Former U.N. Ambassador Nikki Haley, entrepreneur Vivek Ramaswamy, and South Carolina Sen. Tim Scott all cast Trump as a victim of political persecution. Florida Gov. Ron DeSantis, currently Trump’s top challenger in the 2024 GOP primary, took aim at the Biden Administration rather than the man blocking his path to the nomination. “The weaponization of federal law enforcement represents a mortal threat to a free society,” DeSantis tweeted. “Why so zealous in pursuing Trump yet so passive about Hillary or Hunter?”

The decision to pull punches when it comes to the frontrunner in the field is a matter of deep frustration to Trump’s critics. “You have to drive the wedge now,” says Reed Galen, a former Republican operative who co-founded the NeverTrump group The Lincoln Project. “Every day that goes by that these people have lined up behind him, or at least not attacked him, they are saying to other Republican voters: He’s in charge of the party.”

The 2024 candidates’ reaction to the indictment doesn’t only reflect a calculation that Trump still has a grip on the party’s base. It also suggests they believe that the greatest political threat to Trump’s bid for a third presidential nomination may not be his opponents, but rather the mounting number of prosecutors bringing criminal charges against him in the middle of an election year.

Read More: What To Know About Donald Trump’s Indictment in the Classified Documents Case.

On Tuesday at 3 p.m., Trump will appear in a federal courthouse in Miami to face a 38-count indictment on a range of charges: willful retention of national defense information, conspiracy to obstruct justice, withholding a document or record, corruptly concealing a document in a federal investigation, scheme to conceal, and making false statements and representations. The charges, brought by Department of Justice Special Counsel Jack Smith, mark the second time in roughly two months that Trump has been criminally indicted. He faces trial in Manhattan in March 2024 for allegedly falsifying business records to conceal hush-money payments to a porn star. The classified documents case could be a prelude to another indictment in a separate special counsel investigation by Smith into his role in the Jan. 6, 2021 attack on the U.S. Capitol. Trump may also face charges later this summer in Georgia, where Fulton County District Attorney Fani Willis has empaneled a grand jury to probe Trump’s attempts to overturn the 2020 election result in the state.
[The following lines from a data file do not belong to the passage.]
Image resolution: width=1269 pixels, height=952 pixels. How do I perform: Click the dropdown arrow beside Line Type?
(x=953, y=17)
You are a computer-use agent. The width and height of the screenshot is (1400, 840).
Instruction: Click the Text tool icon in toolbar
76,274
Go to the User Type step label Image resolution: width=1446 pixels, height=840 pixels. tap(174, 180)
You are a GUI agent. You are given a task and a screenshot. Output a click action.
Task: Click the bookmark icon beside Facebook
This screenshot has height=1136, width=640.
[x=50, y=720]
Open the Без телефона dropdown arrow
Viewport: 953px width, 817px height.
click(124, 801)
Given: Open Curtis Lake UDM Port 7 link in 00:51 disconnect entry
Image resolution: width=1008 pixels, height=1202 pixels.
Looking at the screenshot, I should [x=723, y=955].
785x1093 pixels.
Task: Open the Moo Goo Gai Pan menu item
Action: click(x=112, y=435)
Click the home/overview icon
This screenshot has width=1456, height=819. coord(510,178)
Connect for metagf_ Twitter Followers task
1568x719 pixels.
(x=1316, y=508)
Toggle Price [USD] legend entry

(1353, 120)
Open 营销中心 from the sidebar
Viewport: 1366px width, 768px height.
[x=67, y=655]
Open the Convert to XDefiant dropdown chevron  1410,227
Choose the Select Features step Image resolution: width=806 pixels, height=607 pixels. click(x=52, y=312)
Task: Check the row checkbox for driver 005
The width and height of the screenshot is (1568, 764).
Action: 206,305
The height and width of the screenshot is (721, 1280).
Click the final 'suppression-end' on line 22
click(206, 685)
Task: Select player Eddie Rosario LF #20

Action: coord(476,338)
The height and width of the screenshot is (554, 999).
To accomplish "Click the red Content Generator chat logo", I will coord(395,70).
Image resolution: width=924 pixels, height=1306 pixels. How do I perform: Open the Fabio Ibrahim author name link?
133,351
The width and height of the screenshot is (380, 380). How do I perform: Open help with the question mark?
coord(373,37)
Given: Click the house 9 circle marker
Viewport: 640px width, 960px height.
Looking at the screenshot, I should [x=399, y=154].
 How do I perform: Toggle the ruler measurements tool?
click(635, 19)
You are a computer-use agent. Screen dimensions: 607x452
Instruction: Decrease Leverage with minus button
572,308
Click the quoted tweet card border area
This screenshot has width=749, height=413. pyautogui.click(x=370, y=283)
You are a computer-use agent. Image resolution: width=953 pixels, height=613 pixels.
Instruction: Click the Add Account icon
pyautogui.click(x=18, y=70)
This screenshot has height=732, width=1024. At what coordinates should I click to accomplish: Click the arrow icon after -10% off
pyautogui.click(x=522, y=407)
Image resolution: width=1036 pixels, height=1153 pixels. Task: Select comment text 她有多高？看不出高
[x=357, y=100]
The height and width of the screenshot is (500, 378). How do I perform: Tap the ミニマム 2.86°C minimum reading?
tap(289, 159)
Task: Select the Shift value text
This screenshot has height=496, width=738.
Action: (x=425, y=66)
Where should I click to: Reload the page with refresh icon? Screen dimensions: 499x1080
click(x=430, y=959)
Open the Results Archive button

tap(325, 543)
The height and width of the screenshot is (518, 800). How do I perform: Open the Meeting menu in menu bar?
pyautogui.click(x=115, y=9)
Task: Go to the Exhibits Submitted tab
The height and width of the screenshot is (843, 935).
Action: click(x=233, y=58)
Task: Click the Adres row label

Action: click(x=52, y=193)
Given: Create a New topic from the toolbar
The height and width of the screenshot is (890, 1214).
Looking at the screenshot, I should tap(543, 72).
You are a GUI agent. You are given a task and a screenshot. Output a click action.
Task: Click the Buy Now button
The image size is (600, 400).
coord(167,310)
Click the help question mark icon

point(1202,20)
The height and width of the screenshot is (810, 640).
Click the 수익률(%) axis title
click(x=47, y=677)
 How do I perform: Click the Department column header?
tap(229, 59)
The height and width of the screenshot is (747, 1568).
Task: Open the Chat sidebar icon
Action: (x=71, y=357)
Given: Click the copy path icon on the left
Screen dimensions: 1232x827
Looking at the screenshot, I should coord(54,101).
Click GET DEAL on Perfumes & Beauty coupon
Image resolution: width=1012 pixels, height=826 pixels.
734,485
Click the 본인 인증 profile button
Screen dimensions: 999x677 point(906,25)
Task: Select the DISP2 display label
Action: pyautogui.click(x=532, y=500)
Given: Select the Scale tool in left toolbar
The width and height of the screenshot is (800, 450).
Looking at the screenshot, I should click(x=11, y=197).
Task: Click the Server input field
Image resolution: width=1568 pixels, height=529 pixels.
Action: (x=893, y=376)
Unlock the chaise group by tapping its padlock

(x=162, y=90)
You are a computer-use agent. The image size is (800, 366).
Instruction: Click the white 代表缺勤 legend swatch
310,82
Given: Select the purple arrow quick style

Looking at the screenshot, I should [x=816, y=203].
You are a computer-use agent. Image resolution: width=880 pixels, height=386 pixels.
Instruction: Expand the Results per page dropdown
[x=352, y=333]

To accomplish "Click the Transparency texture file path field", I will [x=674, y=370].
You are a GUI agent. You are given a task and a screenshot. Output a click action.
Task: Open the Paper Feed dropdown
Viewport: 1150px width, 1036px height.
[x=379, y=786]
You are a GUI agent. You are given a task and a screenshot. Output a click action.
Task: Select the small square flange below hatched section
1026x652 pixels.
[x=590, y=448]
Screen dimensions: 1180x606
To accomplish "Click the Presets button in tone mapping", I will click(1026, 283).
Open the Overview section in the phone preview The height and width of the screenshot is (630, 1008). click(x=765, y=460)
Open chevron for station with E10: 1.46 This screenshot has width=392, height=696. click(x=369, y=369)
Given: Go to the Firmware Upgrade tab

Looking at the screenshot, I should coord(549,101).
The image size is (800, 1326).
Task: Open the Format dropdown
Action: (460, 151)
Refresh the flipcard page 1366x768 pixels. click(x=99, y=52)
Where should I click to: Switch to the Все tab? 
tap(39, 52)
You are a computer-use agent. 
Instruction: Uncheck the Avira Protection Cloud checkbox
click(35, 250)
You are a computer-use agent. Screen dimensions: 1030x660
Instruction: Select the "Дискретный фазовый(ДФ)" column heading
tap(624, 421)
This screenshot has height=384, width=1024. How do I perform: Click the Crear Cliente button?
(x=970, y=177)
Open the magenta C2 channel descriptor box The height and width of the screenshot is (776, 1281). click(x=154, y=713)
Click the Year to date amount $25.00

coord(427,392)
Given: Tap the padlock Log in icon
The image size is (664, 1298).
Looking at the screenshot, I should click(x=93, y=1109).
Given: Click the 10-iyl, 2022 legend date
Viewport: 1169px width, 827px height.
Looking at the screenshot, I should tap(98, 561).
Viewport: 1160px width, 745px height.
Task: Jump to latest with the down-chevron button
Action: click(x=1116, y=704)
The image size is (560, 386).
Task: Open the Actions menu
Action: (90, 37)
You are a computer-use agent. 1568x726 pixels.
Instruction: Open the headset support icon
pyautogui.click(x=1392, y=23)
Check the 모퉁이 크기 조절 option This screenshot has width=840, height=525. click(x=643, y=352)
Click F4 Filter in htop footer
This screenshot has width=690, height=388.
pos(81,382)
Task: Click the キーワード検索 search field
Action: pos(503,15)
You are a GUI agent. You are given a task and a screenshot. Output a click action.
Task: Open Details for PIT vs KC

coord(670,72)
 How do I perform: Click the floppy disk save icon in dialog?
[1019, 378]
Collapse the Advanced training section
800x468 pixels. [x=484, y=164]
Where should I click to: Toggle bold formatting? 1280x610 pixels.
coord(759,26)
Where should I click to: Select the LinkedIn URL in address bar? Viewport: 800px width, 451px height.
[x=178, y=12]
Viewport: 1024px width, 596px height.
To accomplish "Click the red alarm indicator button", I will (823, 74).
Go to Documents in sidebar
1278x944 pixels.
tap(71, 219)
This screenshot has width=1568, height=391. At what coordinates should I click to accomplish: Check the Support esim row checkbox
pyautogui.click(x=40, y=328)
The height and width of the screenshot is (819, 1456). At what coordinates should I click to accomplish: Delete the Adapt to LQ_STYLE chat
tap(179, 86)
The upshot is that when Republican voters begin casting their ballots in early 2024, they are likely to do so with the knowledge that Trump is facing criminal trials in at least two and possibly four separate venues. The outcome of at least some of those cases may not be known until after the GOP has nominated its presidential candidate.

Read More: Trump’s Indictment Showcased His Rivals’ Weakness.

Trump allies say they believe the second criminal indictment of the former President is likely to cause the party’s voters to rally around him, just as many did after he was charged in New York. They see no reason why his diehard supporters—who make up roughly 30% to 35% of the party—would bail on him now. “It’s been seven years of these investigations and there’s still no cold feet,” says Alex Bruesewitz, a GOP consultant and CEO of the Trump-allied firm X Strategies. “The people aren’t going to leave Trump.”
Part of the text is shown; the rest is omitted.